Top of Data for the task
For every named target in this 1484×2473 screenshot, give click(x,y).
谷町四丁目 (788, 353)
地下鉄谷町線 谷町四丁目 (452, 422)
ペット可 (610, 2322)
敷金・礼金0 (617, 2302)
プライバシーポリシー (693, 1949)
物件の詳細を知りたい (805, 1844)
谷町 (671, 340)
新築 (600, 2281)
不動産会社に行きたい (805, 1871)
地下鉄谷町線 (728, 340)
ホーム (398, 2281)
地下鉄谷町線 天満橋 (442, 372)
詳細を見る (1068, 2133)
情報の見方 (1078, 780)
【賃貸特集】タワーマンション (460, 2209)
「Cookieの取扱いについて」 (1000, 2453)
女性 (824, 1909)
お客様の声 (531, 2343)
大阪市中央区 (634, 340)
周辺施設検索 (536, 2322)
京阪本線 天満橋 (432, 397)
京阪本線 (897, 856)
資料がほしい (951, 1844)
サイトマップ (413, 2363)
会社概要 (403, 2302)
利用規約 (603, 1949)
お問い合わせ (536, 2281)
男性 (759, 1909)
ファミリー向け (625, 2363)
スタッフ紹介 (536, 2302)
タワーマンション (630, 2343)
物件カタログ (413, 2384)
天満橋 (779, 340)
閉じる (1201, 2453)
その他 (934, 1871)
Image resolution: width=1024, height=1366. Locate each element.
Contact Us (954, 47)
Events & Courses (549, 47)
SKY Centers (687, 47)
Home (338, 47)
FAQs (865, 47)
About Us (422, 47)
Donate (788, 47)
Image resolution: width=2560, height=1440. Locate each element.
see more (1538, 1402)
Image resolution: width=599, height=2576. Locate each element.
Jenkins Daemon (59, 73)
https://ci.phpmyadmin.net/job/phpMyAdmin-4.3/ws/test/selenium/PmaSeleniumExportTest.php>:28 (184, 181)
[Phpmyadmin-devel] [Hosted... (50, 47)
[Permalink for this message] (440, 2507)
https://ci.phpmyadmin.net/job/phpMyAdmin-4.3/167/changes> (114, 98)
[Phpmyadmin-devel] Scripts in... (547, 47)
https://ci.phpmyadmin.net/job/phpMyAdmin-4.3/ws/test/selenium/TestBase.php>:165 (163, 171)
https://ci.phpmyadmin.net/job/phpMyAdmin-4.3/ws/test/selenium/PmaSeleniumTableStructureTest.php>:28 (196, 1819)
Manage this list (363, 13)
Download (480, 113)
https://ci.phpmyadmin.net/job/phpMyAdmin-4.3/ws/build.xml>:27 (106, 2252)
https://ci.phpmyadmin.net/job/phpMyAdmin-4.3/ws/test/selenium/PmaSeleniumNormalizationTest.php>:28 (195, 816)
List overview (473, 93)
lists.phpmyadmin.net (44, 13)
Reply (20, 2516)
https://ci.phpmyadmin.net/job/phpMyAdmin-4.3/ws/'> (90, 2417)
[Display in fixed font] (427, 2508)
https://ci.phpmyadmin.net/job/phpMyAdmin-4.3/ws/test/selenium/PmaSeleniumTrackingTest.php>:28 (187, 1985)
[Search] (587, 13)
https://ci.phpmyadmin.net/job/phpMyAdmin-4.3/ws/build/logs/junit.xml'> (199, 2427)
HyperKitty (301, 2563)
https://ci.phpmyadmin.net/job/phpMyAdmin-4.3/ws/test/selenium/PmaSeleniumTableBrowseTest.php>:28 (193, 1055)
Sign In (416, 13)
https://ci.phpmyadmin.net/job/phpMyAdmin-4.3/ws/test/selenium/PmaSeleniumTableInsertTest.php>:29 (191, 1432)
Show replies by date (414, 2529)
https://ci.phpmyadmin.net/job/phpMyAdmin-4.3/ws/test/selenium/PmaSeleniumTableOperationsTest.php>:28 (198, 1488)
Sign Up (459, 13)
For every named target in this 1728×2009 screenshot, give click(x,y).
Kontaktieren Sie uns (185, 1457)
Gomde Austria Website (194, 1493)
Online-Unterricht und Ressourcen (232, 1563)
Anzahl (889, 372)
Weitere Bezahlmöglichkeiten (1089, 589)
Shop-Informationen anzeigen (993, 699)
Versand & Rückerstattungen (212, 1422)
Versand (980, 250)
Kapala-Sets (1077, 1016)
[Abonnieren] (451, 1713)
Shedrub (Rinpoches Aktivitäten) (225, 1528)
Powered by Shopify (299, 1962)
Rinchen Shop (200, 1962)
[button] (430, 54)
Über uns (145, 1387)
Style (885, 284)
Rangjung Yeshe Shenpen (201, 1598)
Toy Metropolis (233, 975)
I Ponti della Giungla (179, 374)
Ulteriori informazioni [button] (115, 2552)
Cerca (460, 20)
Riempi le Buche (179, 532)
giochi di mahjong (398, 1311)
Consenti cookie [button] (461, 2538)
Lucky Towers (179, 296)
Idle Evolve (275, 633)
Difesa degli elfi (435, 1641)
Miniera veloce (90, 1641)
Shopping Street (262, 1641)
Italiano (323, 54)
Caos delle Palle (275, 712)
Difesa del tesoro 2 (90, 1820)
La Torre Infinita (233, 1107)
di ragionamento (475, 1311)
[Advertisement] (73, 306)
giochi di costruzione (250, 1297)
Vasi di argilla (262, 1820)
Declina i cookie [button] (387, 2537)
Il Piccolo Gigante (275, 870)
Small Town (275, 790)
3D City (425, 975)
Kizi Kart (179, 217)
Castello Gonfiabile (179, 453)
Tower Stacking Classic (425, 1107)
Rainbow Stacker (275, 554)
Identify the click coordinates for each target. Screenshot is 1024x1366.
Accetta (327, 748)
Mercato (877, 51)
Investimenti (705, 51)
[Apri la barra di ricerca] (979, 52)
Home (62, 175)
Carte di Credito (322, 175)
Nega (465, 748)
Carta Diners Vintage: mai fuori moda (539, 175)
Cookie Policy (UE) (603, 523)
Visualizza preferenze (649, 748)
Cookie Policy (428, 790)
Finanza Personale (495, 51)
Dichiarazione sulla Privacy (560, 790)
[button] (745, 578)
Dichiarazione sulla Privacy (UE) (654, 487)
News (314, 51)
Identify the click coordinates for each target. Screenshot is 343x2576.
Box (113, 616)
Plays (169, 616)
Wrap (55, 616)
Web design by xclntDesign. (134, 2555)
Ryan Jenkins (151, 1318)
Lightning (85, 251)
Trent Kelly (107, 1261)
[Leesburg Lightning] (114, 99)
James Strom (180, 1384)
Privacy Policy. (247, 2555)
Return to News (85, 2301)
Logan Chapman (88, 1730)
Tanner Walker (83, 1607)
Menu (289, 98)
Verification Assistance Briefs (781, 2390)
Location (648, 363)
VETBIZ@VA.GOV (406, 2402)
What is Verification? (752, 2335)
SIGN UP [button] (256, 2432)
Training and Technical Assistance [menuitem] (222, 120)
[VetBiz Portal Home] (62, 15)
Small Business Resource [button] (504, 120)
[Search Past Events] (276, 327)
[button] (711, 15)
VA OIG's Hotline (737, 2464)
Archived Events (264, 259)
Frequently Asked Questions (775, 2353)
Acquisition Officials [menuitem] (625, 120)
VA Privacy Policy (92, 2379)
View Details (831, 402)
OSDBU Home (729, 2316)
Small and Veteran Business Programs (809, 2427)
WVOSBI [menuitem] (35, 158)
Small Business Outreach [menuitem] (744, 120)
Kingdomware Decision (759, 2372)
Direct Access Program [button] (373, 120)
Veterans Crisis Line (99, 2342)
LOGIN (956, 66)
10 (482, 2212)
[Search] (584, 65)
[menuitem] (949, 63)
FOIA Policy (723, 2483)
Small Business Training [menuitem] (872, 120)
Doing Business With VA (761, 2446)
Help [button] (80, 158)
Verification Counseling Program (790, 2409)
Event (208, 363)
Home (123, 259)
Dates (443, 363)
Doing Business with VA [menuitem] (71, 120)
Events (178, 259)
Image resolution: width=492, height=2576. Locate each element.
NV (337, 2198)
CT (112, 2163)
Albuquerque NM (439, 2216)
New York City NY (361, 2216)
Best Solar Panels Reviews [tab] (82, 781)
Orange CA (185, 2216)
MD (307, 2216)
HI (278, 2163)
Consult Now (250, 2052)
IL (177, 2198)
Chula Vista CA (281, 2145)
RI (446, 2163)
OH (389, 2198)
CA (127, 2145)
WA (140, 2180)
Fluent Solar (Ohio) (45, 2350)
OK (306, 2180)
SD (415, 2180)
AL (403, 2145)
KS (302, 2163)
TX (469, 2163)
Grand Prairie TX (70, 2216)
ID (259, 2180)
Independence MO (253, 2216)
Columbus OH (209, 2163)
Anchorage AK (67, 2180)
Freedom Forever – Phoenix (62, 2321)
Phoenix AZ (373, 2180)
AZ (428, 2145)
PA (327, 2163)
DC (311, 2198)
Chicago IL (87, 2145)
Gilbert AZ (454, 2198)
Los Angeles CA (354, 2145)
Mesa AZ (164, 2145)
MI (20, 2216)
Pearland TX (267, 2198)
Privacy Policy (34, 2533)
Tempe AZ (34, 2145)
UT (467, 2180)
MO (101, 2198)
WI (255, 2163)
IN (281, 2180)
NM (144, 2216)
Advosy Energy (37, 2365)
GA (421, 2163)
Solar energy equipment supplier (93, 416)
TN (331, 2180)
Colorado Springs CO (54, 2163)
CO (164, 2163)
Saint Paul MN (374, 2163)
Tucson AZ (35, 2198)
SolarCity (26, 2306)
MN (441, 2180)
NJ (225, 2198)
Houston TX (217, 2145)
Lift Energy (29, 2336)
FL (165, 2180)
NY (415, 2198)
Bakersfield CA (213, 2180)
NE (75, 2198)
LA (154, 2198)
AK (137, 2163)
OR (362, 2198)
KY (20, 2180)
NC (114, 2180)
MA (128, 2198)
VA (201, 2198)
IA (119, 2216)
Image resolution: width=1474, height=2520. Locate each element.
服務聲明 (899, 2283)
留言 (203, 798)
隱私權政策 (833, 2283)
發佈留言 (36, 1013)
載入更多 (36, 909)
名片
Bottom of Data for the task
▶ [Exercise instructions]:
Give back exactly the lines of the listing above that run from the line with "Plays (169, 616)" to the line with "WVOSBI [menuitem] (35, 158)", inclusive.

▶ [Written solution]:
Plays (169, 616)
Wrap (55, 616)
Web design by xclntDesign. (134, 2555)
Ryan Jenkins (151, 1318)
Lightning (85, 251)
Trent Kelly (107, 1261)
[Leesburg Lightning] (114, 99)
James Strom (180, 1384)
Privacy Policy. (247, 2555)
Return to News (85, 2301)
Logan Chapman (88, 1730)
Tanner Walker (83, 1607)
Menu (289, 98)
Verification Assistance Briefs (781, 2390)
Location (648, 363)
VETBIZ@VA.GOV (406, 2402)
What is Verification? (752, 2335)
SIGN UP [button] (256, 2432)
Training and Technical Assistance [menuitem] (222, 120)
[VetBiz Portal Home] (62, 15)
Small Business Resource [button] (504, 120)
[Search Past Events] (276, 327)
[button] (711, 15)
VA OIG's Hotline (737, 2464)
Archived Events (264, 259)
Frequently Asked Questions (775, 2353)
Acquisition Officials [menuitem] (625, 120)
VA Privacy Policy (92, 2379)
View Details (831, 402)
OSDBU Home (729, 2316)
Small and Veteran Business Programs (809, 2427)
WVOSBI [menuitem] (35, 158)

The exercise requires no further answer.